# Effect of FED/ECB interest rate on EUR/USD exchange ratio

In 2016, the ECB has lowered interest rate to 0%. Some people assume that within the next few years, the ECB will increase the interest rate.

How would that most probably affect the EUR/USD exchange ratio?

Or more generally and abstracting other factors, how does the ECB/FED interest rate usually affect the EUR/USD ratio?

If you're talking current exchange rate, it won't. It will affect future exchange rates as the euro deflates because of interest rates.

In general, the future expected exchange rate is the current exchange rate times the ratio of the numerator's interest rate to the denominator's interest rate (adjusted for timeframe).

Or mathematically:

``````f(EUR/USD) = EUR/USD * (1+r(ECB)) / (1+r(FED))
``````

So as the ECB rate increases, the future expected exchange rate will increase (assuming a stable FED rate).

That said, these expected rate increases are ALREADY priced into future exchange rates, so unless you think the rate will increase but the market does not, you CANNOT profit off of this in the FX market.

• How is EUR/USD quoted in your example? Jun 27, 2023 at 23:44

By market convention EURUSD is quoted in terms of how many USD one needs to buy one EUR. For example, if the exchange rate is 1.2, you need 1.2 USD to get one EUR. If the EUR interest rate is higher, the expected exchange rate will decrease to some value below 1.2. This in turn will result in an appreciation of the USD relative to the EUR.

A common misconception is that higher interest rates will lead to an appreciation in the future, but in fact, theory claims the opposite: any higher interest in one country will be offset by a depreciation in that countries currency so that an investor will be equally well off. In other words it doesn't matter where you invest.

Part of the explanation to that puzzle is that any news (changes in market data) will be priced in instantaneously. If higher interest rates in the EUR area, relative to the USD make EUR investments more attractive, you can expect an appreciation in the EUR. However, that already happens as soon as rates (expectations) change.

Given market data (spot and rates are known), FX forwards are priced as shown in the wikipedia article about covered interest rate parity.

No matter what you do, returns from investing domestically are equal to the returns from investing abroad. This works because you enter a forward and fix that rate that guarantees no arbitrage.

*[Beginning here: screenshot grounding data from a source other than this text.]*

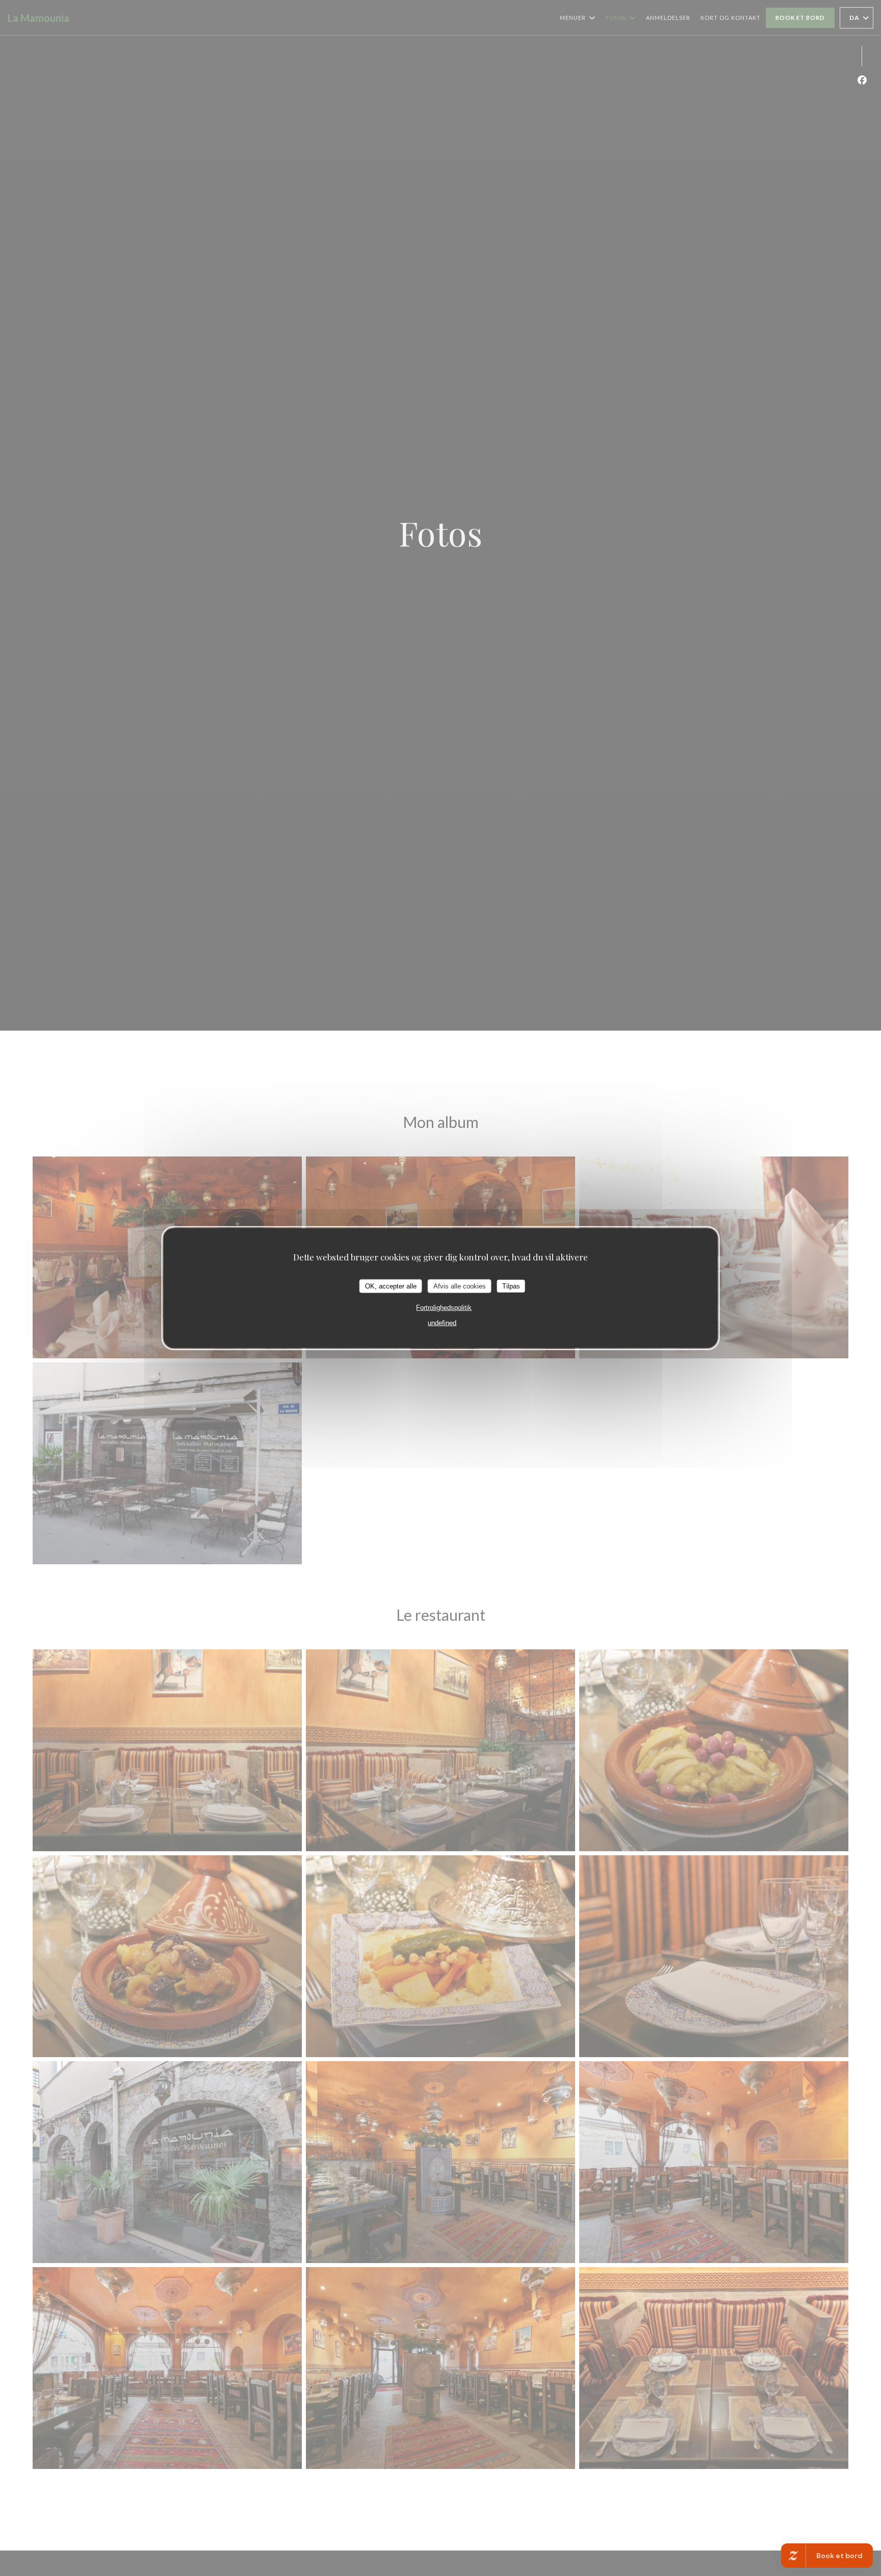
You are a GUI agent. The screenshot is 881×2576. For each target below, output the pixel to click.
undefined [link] (442, 1323)
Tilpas (511, 1286)
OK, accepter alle (391, 1286)
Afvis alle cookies (459, 1286)
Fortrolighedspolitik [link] (444, 1307)
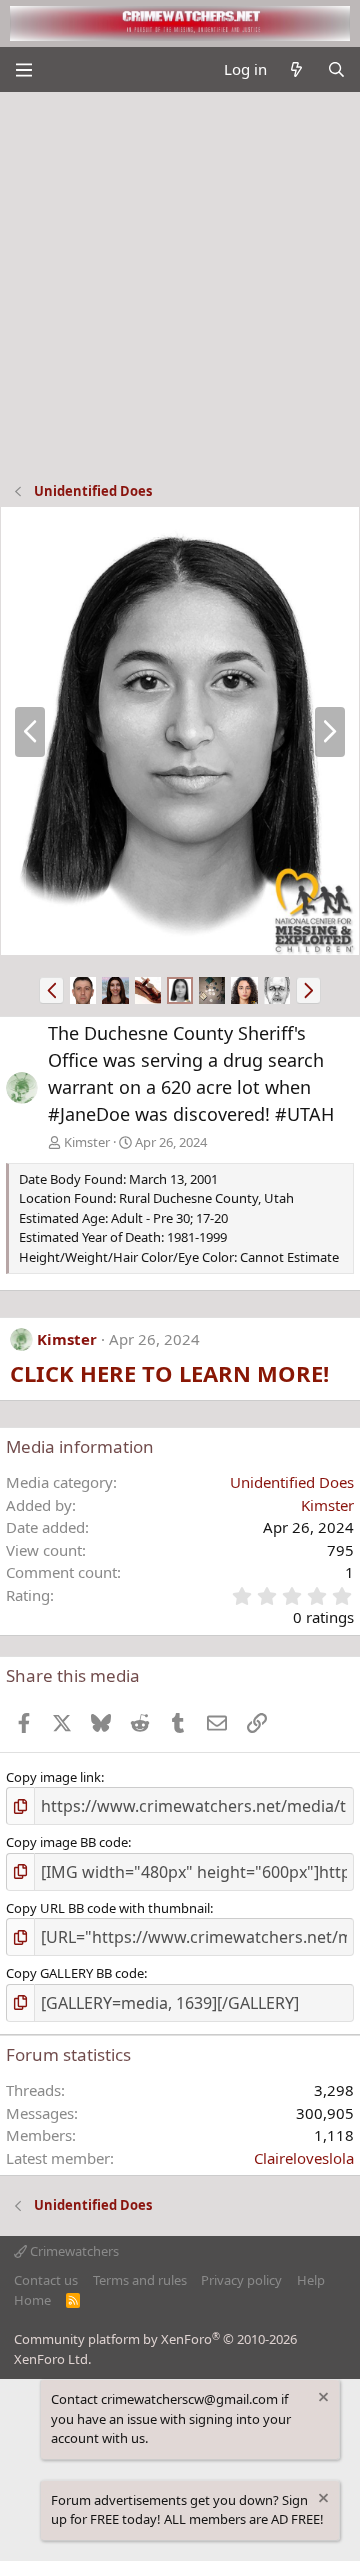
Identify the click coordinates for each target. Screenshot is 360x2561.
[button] (51, 990)
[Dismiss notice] (322, 2399)
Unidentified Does (292, 1482)
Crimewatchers (73, 2251)
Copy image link (53, 1777)
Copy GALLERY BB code (75, 1973)
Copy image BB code (67, 1842)
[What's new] (296, 69)
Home (32, 2300)
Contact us (46, 2280)
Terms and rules (140, 2280)
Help (311, 2280)
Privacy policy (241, 2280)
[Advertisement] (180, 282)
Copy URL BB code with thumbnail (108, 1908)
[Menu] (23, 70)
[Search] (336, 69)
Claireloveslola (304, 2158)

Details, and an example with actual market data from Bloomberg, can be found in this answer.

In terms of expected spot (E(S)), the story is more nuanced. The so called uncovered interest rate parity is defined like this:

or rearranged:

If you think of EURUSD now (how many USD per EUR), sticking to the Wikipedia example above, if current spot = 1.273, if the EUR interest rate is 4.4% and USD 3.2% you get (for a year), the value of

In other words, you need less USD per EUR - the USD appreciated, EUR depreciated.

That said, there exists a widely used strategy called the "carry trade". For the carry trade to work, this cannot be the case (higher interest currencies do not depreciate as much, on average). It is a successful strategy, but very risky because there is a tendency for this depreciation to actually happen - often rapidly during terms of crises. That is why there is the saying that with a carry trade you walk up the stairs (small steady returns) and go down the escalator (large sudden losses).

Many people unfamiliar with the FX market cannot understand why a higher interest rate should lead to a depreciation. Intuitively, it seems sensible to invest in the higher yielding currency. However, that would mean you would gain twice, on the interest rate, and the appreciation. Another way to understand why this relationship makes sense, is to look at the differences in inflation rates. The image below is from FRED using FredApi in Julia.

Turkey has a higher interest than the US (currently 15%) but still, the Lira depreciates steadily against the USD. The reason is higher inflation.

Empirically, FX is also a lot more volatile and random than this relationship suggests.

TL;DR

From a theoretical point, this is why "overshooting models" were developed. These are part of the stock approach to FX modelling and consist of flexible and sticky price monetary models which combine capital markets, goods markets and money markets. Sticky price monetary models are also known as overshooting models, initially designed by Dornbusch (1976).

In terms of forecasting (what might to be your ultimate goal?), neither of these models perform well or can be used. Kenneth Rogoff and Richard Meese received an incredulous reaction to their now-famous paper showing that random-walk (RW) forecasts outperform economic models of exchange rates. Reactions were along the line of “You just cannot possibly have done it right” or "the results are obviously garbage". Turned out they were correct. Rogoff makes an interesting point in some later paper. If money supplies are hard to predict, then one should not blame the models if exchange rates are hard to predict. It is unforeseen news that matters. However, as Rogoff further stated, their finding was even more extreme. They tested predicting the exchange rate in one year, given the information about what money supplies, interest rates, and outputs are going to be in one year. However, even in this case, no economic model beat(s) the RW. For anyone interested, this answer on quantitative finance SE contains a lot of links to theoretical concepts around FX price determination.

If EUR/USD in the other answer refers to USDEUR (how many EUR one needs per USD), I would say it would have been worth noting that this notation is against market convention.